By Kamran Rehmat/Islamabad

Happening: A protest being staged by the Balochistan Engineers Association last June outside the Quetta Press Club, which is now buzzing with activity round the clock
Pakistan’s troubled province of Balochistan is never out of news but little news is available about the state of media there.
The media in the province, in general, and provincial capital Quetta, in particular, has visibly expanded since 2000 in a trend that largely reflects the shifting media landscape in the rest of Pakistan.
With the doors thrown open to private ownership of the airwaves, independent TV channels and FM radio stations have come to be a part of daily life for many. And with competition has come the rush for news, to be the first to break news.
Even though one still has to see a critical mass private, independent TV channels and radio stations, locally owned and voicing local concerns in languages of Balochistan - something needed and often stridently demanded - media has crept into the consciousness of the people, if not through independent news and analysis then through the sheer volume of its presence.

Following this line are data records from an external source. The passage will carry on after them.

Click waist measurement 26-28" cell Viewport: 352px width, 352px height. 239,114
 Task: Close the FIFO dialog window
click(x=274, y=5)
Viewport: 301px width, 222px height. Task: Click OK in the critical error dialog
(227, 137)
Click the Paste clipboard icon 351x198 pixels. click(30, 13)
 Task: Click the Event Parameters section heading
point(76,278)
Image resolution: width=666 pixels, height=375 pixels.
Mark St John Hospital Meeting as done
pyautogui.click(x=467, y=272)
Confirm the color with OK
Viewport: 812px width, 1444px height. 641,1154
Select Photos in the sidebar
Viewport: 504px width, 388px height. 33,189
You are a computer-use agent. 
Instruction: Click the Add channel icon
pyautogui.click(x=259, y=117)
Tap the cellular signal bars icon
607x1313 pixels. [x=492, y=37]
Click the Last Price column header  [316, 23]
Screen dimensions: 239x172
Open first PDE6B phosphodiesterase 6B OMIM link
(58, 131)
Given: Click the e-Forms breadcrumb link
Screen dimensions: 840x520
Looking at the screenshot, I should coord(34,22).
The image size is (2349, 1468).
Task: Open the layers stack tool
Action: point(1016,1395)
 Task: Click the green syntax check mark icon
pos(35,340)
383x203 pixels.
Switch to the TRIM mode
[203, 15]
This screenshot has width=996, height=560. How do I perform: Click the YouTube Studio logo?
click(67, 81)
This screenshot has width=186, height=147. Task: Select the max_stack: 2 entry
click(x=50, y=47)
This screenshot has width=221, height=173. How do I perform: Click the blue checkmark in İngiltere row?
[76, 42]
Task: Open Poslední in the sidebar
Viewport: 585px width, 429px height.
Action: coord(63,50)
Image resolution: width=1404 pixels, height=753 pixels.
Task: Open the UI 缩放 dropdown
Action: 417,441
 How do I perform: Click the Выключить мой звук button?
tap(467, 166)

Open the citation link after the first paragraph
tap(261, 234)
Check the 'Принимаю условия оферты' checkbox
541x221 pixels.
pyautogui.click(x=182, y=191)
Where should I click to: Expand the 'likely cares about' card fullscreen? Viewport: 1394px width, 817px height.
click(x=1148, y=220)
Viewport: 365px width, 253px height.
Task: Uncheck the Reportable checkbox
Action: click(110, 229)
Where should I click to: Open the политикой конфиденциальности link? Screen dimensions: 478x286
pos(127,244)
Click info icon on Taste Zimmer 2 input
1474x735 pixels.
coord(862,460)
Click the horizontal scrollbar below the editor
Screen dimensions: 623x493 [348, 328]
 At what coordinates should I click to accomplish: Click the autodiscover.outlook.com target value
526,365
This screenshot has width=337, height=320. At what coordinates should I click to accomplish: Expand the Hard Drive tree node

In a province long engaged in a monologue with itself - cut off as it is from the rest of Pakistan through huge distances, lack of infrastructure and the state’s Orwellian control over news and information from Balochistan - the proliferation of media in recent years has fuelled a hunger for information, a desire to have a say and be heard.
As the rest of Balochistan waits to plug into the vibrant media scene, Quetta is generating and consuming information quite regularly. It has become the provincial hub of media activity.
Ranks of veteran print journalists eager to make the switch from print to electronic media are joined by fervent young Turks raring to leave an imprint on the growing size of audience in the province. There are even two Baloch language independent local TV channels boasting current affairs and entertainment in local languages.
The preponderance of TV news networks and availability of cable service in Quetta has revolutionised the way people access information since 2002 when the electronic media watchdog - Pakistan Electronic Media Regulatory Authority (PEMRA) - issued its first licences for private TV and radio in the country.
There is an addiction to real-time, daily news which is especially acute in the politically charged province that has seen much violence and conflict lately.
The recent shooting in public view by the police and paramilitary of five foreigners - wrongly presumed to be terrorists - in Kharotabad, including three women, is a case in point whereby the sensational local news has become national news.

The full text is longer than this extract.